Hm… looking at the literature, it seems like I was wrong after all. (My knowledge of this stuff is very rusty.)
There is indeed something essentially second-order about the completeness axiom. Namely, the second-order quantification over sets of reals uniquely characterizes real numbers in a way that is impossible for any first-order theory, because it eliminates countable models, which every first-order theory with countably many axioms must have as per Loewenheim-Skolem. So turning the second-order completeness axiom into a first-order axiom schema does change things.
Reading a bit further about the decision procedures for the theory of real numbers, I notice that all these sources use a different axiomatization that replaces the completeness axiom with two axioms, namely one stating that every non-negative number has a square root and a schema stating that every polynomial of odd degree has a zero. Now, the question is: is this theory equivalent to the first-order one in which the second-order completeness axiom is replaced by a first-order schema as I imagined? If not, then what I wrote above is completely wrong.
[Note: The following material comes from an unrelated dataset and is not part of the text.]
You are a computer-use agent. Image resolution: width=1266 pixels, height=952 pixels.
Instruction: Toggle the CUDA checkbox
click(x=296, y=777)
I’ll have to read more about this.
Edit: According to the Stanford Encyclopedia of Philosophy entry on second-order logic:
Suppose that, by analogy, we start from our second-order axiomatization of the ordered field of real numbers, and replace the second-order least-upper-bound axiom by the corresponding schema. The result is an infinite set of first-order axioms, assuring that any definable set that is non-empty and bounded has a least upper bound. The models of this are called real-closed ordered fields.
The same term “real-closed ordered fields” is used in the literature for the above mentioned axiomatization that replaces the second-order completeness axiom with the square-root axiom and the odd-order polynomial zero axiom schema. This would suggest that they are equivalent after all. However, I was unable to find a clear and explicit statement confirming this anywhere, which I find puzzling.
Yes, all real closed fields are first-order equivalent; don’t ask me how to prove this, I don’t know. (Well, I’m pretty sure you do it via quantifier elimination, but I don’t know how that actually goes.) When I said “presumably this works”, I meant “presumably this is enough to get all the first-order properties of R”, which is the same thing as saying “presumably this is enough to get a real closed field”. Going by the SEP cite you found, apparently this is so.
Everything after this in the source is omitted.